DESCRIPTION OF THE TASK: Could you repeat the entries below exactly, but only from the line with "Click the external" through the line with "Screen dimensions: 567x368", and without any picture?
□ □ □ □
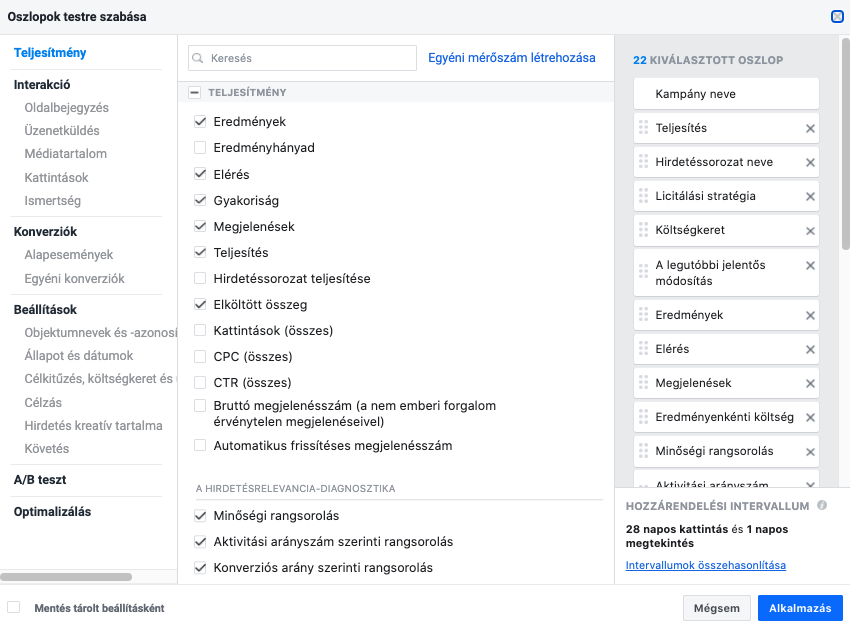Click the info icon next to Hozzárendelési intervallum
This screenshot has height=627, width=850.
click(x=822, y=505)
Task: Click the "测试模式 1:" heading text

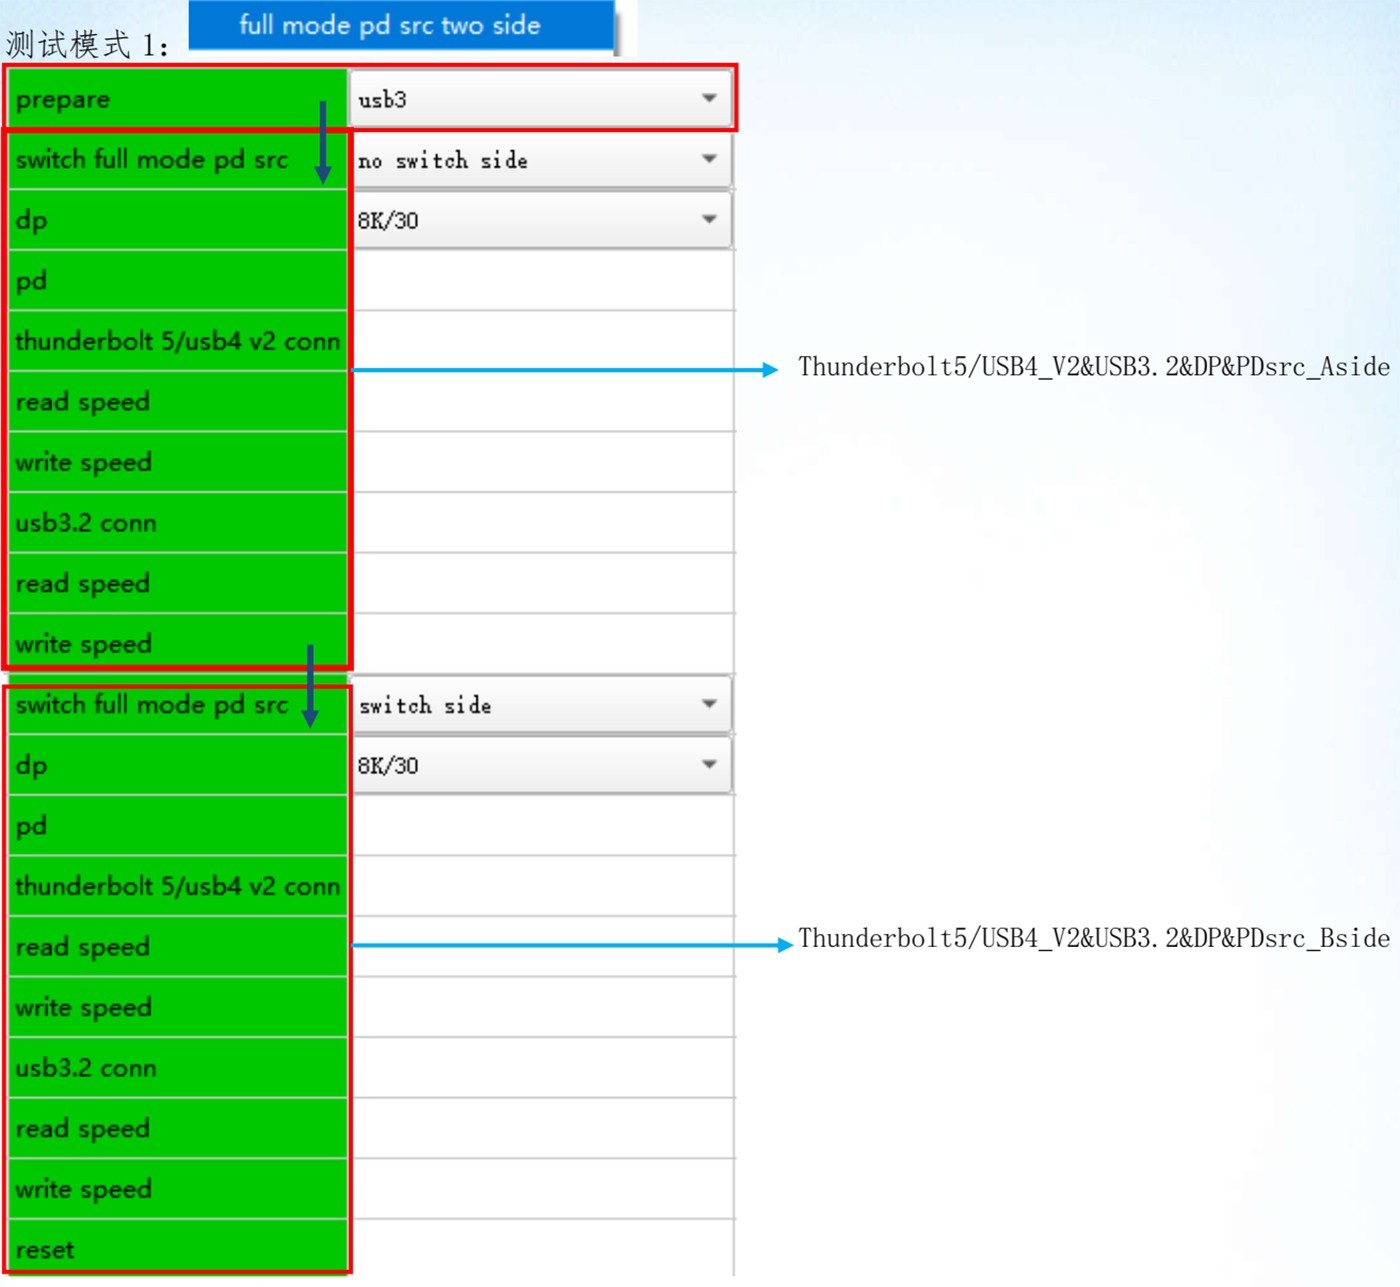Action: (x=88, y=45)
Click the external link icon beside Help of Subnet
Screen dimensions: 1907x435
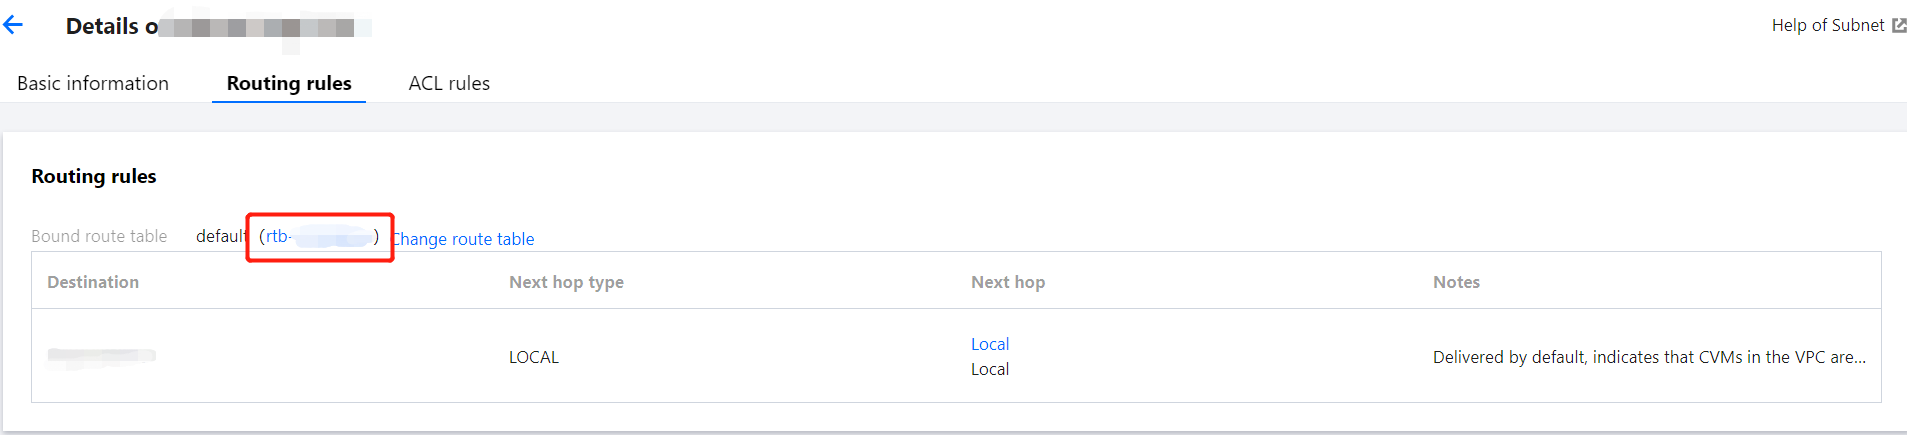(x=1898, y=26)
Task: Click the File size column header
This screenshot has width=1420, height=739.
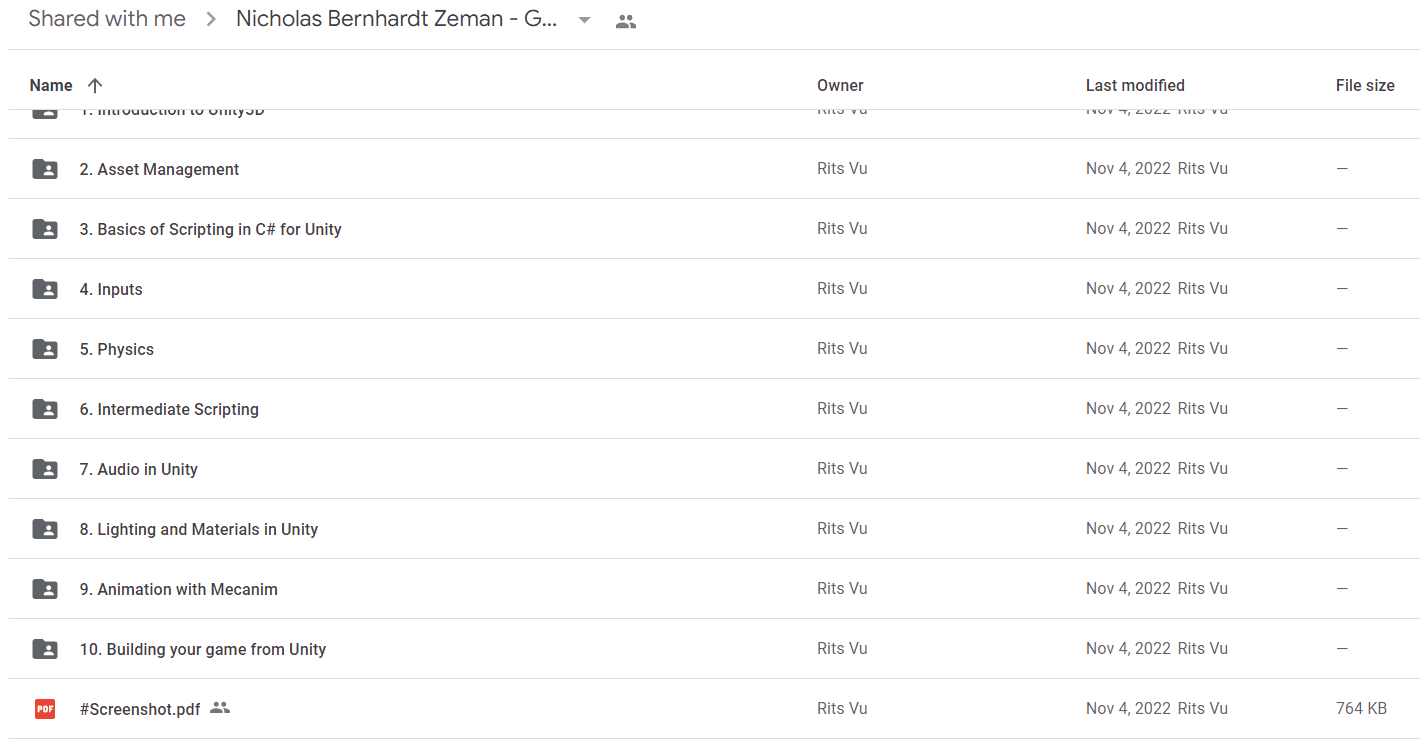Action: pos(1365,86)
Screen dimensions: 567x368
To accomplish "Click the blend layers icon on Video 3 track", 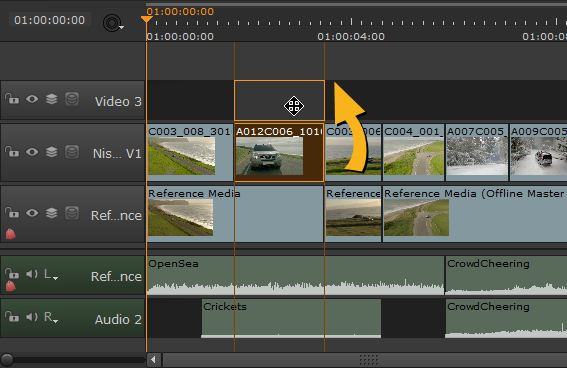I will [x=52, y=99].
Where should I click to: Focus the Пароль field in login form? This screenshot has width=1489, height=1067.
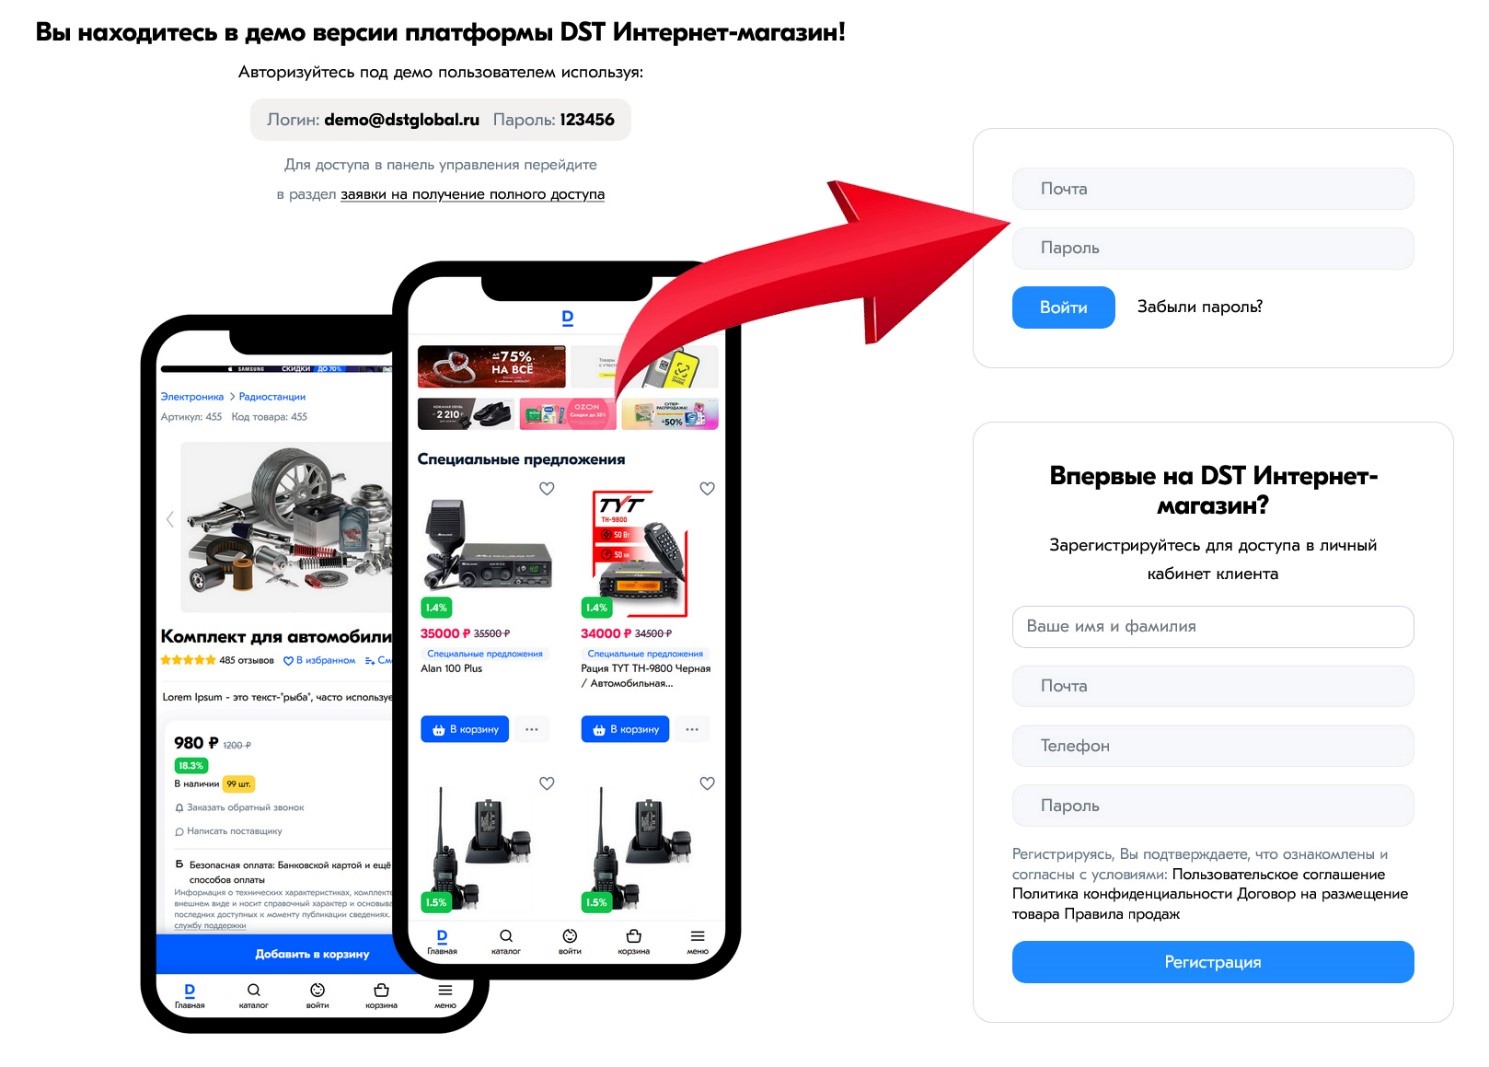click(1212, 248)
□ □ □ □
COMPLETED EXERCISE:
Click the external link icon beside Help of Subnet
Screen dimensions: 1907x435
(x=1898, y=26)
Task: Click the File size column header
This screenshot has width=1420, height=739.
Action: pos(1365,86)
Screen dimensions: 567x368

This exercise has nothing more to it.